TEXT BLOCK:
This is especially noticeable in the video game industry, where it's become a widespread problem - even by outsourcing to lower paid developers and getting a bigger workforce as the result, the deadlines for game releases are still unreasonable and you ship buggy games (e.g. Cyberpunk 2077) on the backs of delusional young people who work too much and burn themselves out.


In the company I work at there's a rule that if you're caught working nights or weekends you're getting crap over it, you never get rewarded for "something cool you did last sunday" or anything like that, and there's no crunch time.

If you put those conditions in place, are you still against deadlines? Because we've tried not having them, and collectively agreed it's worse. A team that has no deadlines performs worse than a team that sets deadlines for itself. You might've noticed this in your personal life with your own motivation.

For anyone that doesn't want to ignore the fact that humans are way more productive with deadlines than without, the question is what do you do when it looks like you're going to miss the deadline, so that this balance is a healthy one between motivation and doesn't go into overwork. In this mode of operation "meeting the deadline" means cutting scope instead of working more hours. It means pulling another team into the project, it means leadership being OK with cutting scope, etc.

But pretending like we're all intrinsically motivated and deadlines are harmful is papering over the fact that what's harmful is how you deal with failed deadlines, not the fact that you're aiming your work to be completed at a certain date.


I’m sure you’d usually get very reasonable answers when asking about the rationale behind a set wedding date. For one, engaged couples are probably looking forward to being married, so there’s value in having it as soon as possible. You’ll also probably hear about it being in the right season, the venue being available, enough money saved up, etc.

In a business, a deadline should have valid a business case, one that’s not arbitrary - does it help improve the bottom line, or not? One senior manager thinking he will look good to the C-suite by having it done by a certain time probably doesn’t. Agreeing on a rough date with an external client, who have their own considerations to take into account, probably does.


I don't think the comparison is valid.

The people setting the wedding dates are the fiances, who are the ones organizing it and are also the main recipients. In that case they are both the vendor and customer, it is pretty much like a DIY situation, even if there is some outsourcing involved.

Now I won't say deadlines are bad, but they shouldn't be set and promised without first getting a careful estimation, which is what the parent comment is criticizing.

- deadline set randomly or by gut feeling of a manager = bad (more often than not)

- deadline set after careful estimation of resources involved, their own estimations and possibly the number of side projects that might have to be rescoped/paused for that purpose = good


Also: wedding dates are often set far out in the future. It is never: 2 weeks from now we MUST have the wedding.


Not sure what's your point. Yes, deadlines are arbitrary just as most things are. That most things are doesn't change a thing about correct estimates being practically impossible and deadlines harmful.


That is a very interesting example because in my (Southeast Asia) country & culture, a missed wedding date will have a real & huge financial consequence.


I think a good distinction is what happens after the deadline. The wedding won't keep getting planned after the wedding date. Most software keeps being developed after a deadline. But I guess there's software that is "one shot" as well? Like a visualization software to show/analyze the election results as they progress during election day.

PROBLEM SET:
1/ In the deadline discussion, edit the passage between "Not sure what's" and "and deadlines harmful.", inclusive, replacing "estimates" with "forecasts".
2/ Answer these questions from the deadline discussion:
(a) Which video game is named as an example of a buggy release?
(b) In the mode of operation described, what does "meeting the deadline" mean instead of working more hours?
(c) In what region is the country where a missed wedding date has a real and huge financial consequence?
The material that follows is separate from the deadline discussion.

DATA BLOCK:
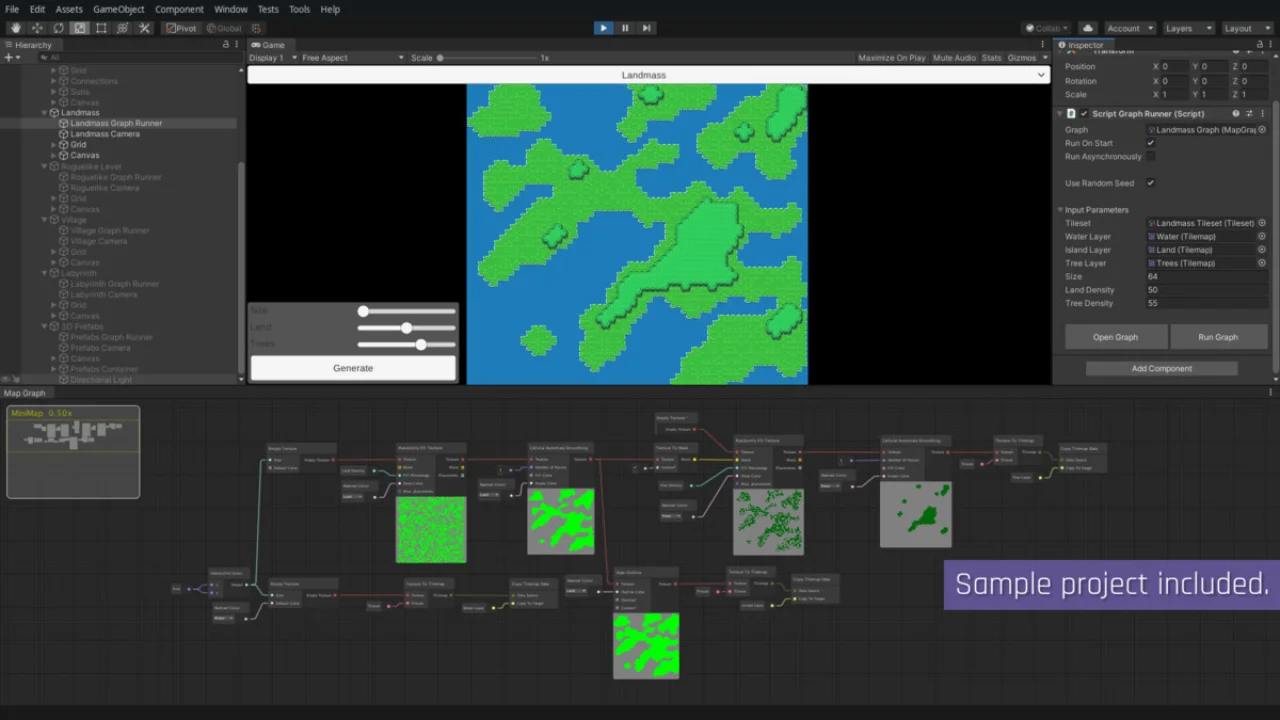Click the Generate button

[x=353, y=368]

EXERCISE RESULTS:
1/
Not sure what's your point. Yes, deadlines are arbitrary just as most things are. That most things are doesn't change a thing about correct forecasts being practically impossible and deadlines harmful.

2/
(a) Cyberpunk 2077
(b) Cutting scope
(c) Southeast Asia